— start of DATASET CONTENT —

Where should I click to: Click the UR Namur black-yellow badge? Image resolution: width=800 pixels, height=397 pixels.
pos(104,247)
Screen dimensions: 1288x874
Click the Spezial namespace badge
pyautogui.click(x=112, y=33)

— end of DATASET CONTENT —
— start of DATASET CONTENT —

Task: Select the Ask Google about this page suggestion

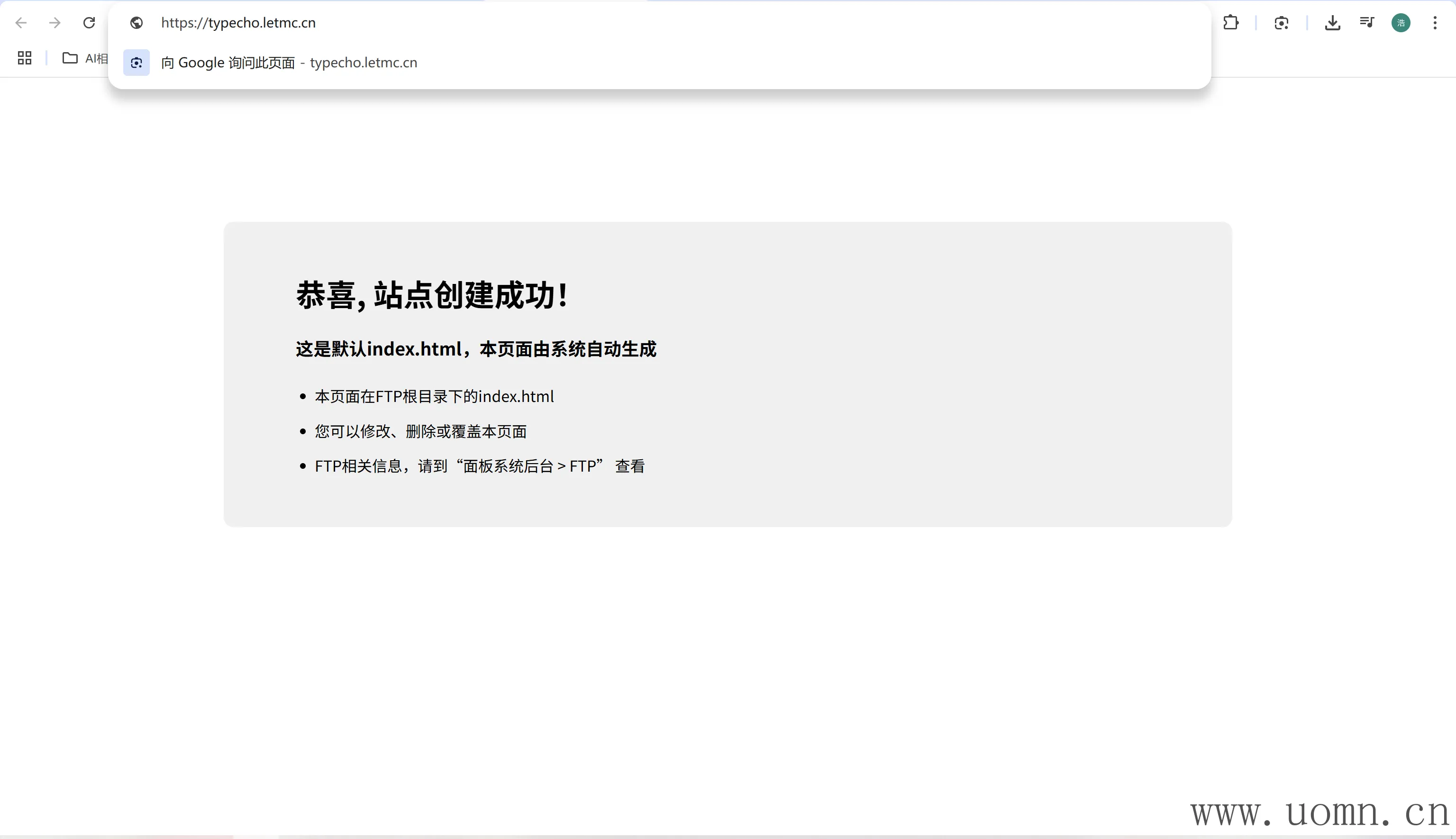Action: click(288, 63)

— end of DATASET CONTENT —

* _WORK TO BE COMPLETED_
Return everything from the line containing "Screen dimensions: 1288x874" down to the line containing "pyautogui.click(x=112, y=33)", both of those lines included, copied character for character.

* _TASK OUTPUT_
Screen dimensions: 1288x874
Click the Spezial namespace badge
pyautogui.click(x=112, y=33)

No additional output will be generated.